18. Having in mind the defendant's approach in the present case by arguing the lack of a causal connection by reference to the incident affecting Mr Newton, that is the explosion (or fireball), I think it both timely and appropriate to refer to what I see to be the rationale for the approach to the vice to which s 15, and hence s 16, of the Occupational Health and Safety Act is directed. That was done by me in Kirby v A & M I Hanson Pty Ltd (1994) 55 IR 40 at 49-50 and I repeat it as follows:
I think it notorious that workplaces have the potential to be unsafe and building sites, by their inherent nature, are certainly no exception. It may be undoubted, it seems to me, that the legislature had that in mind in enacting the Occupational Health and Safety Act which, as its long title states, has the purpose 'to secure the health, safety and welfare of persons at work'; the objects of that Act in s 15(1) emphasise the point. And, so, Div 1-General Duties of Pt 3, which includes s 16(1), of the Occupational Health and Safety Act was passed to effect the apparent purpose by creating absolute obligations on the relevant persons to remedy and protect against the perceived mischief of risks to health, safety and welfare in the workplace. Section 16(1) forms part of that statutory purpose and, I think, represents an instance of the legislature's concern to improve safety in the working environment. The High Court (Mason, Wilson Brennan, and Dawson JJ, with whom Gibbs CJ agreed ) observed in McLean v Tedman (1985) 155 CLR 306 at 313: 'Accident prevention is unquestionably one of the modern responsibilities of an employer'. The approach was furthered by Mason, Wilson and Dawson JJ when their Honours said in Bankstown Foundry Pty Ltd v Braistina (1986) 160 CLR 301 at 309: 'Insofar as legislative requirements touching industrial safety have become more demanding upon employers, this must have its impact on community expectations of the reasonably prudent employer'.

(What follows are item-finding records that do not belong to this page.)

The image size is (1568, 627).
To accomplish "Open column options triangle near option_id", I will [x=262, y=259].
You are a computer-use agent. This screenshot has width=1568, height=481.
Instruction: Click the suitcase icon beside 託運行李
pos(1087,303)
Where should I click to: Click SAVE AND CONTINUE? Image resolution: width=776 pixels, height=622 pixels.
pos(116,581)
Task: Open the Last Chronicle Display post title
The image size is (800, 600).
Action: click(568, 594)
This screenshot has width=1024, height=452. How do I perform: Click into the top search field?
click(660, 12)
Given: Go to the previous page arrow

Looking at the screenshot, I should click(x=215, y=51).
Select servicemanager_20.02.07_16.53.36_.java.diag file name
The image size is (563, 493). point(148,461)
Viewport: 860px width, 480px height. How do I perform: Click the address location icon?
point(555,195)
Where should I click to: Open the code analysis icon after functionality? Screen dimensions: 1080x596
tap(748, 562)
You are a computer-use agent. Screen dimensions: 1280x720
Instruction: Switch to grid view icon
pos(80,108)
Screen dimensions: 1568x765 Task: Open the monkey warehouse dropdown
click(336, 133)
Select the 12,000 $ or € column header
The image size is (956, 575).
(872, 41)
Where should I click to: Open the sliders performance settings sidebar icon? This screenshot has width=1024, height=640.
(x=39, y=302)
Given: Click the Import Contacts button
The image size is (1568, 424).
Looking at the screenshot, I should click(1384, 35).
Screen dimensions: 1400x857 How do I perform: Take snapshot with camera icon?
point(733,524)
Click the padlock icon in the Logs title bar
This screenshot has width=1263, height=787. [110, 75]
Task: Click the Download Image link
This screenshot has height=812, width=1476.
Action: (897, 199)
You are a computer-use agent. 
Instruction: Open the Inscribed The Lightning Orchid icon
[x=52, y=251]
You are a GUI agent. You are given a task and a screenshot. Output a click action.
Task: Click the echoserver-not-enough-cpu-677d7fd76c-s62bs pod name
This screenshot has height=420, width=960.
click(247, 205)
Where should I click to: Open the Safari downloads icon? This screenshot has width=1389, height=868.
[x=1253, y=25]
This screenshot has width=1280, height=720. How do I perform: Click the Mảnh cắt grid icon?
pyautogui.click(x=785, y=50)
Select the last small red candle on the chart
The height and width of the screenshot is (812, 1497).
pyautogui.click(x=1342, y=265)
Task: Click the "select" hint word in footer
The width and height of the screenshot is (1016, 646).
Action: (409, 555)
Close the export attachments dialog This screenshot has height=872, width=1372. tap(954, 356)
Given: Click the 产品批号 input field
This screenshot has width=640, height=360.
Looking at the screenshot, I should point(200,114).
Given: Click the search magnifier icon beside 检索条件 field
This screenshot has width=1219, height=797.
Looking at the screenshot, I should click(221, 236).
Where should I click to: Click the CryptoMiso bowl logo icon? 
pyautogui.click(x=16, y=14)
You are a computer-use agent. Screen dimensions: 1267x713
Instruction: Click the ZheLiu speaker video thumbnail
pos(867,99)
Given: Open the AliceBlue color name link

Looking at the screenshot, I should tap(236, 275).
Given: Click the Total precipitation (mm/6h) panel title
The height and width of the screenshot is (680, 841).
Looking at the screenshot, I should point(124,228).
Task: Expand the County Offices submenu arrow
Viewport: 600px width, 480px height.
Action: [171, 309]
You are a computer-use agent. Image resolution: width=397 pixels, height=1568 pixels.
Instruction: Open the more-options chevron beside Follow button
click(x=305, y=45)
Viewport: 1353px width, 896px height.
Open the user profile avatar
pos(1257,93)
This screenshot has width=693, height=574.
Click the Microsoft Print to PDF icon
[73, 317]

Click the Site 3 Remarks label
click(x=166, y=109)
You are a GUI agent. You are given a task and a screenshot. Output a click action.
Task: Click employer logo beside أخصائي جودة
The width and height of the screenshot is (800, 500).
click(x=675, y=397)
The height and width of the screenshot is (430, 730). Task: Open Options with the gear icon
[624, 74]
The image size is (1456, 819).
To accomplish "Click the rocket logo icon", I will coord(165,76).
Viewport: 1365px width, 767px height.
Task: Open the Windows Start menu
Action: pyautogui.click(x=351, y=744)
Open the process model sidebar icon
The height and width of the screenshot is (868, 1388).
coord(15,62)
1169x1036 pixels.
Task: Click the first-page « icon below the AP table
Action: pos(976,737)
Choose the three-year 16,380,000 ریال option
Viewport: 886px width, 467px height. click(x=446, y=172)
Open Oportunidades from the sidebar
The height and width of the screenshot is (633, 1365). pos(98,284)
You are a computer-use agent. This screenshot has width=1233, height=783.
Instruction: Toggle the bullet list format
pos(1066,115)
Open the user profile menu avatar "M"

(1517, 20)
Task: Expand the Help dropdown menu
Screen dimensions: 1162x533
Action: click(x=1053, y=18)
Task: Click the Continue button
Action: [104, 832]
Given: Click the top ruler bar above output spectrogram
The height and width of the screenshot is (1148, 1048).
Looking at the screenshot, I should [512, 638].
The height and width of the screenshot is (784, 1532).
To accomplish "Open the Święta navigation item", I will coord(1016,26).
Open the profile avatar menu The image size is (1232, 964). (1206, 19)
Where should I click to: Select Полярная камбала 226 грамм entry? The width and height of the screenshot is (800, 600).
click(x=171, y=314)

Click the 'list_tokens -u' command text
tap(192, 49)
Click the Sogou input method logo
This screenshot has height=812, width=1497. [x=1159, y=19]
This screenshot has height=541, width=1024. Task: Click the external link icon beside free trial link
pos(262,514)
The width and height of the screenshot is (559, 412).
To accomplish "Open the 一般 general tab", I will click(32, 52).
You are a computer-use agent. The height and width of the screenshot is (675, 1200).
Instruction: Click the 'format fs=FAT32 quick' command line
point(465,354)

It is my view that the nature of the duties, and hence the question of whether an employer has offended against s 16(1), are to be construed in that context. As was stated by Lord Shaw in Butler v Fife Coal Co [1912] AC 149 at 178-179:
The commanding principle in the construction of a statute passed to remedy evils and to protect against the dangers which confront or threaten persons or classes of His Majesty's subjects is that, consistently with the actual language employed, the Act shall be interpreted in the sense favourable to making the remedy effective and the protection secure. This principle is sound and undeniable.
Again, and to similar effect, Isaacs J commented in Rice v Henley (1914) 19 CLR 19 at 22:
In interpreting an Act which is directed to guarding against accidents and to the preservation of human life I think one should endeavour to carry out the objects of the legislature as far as the language of the Act will reasonably permit.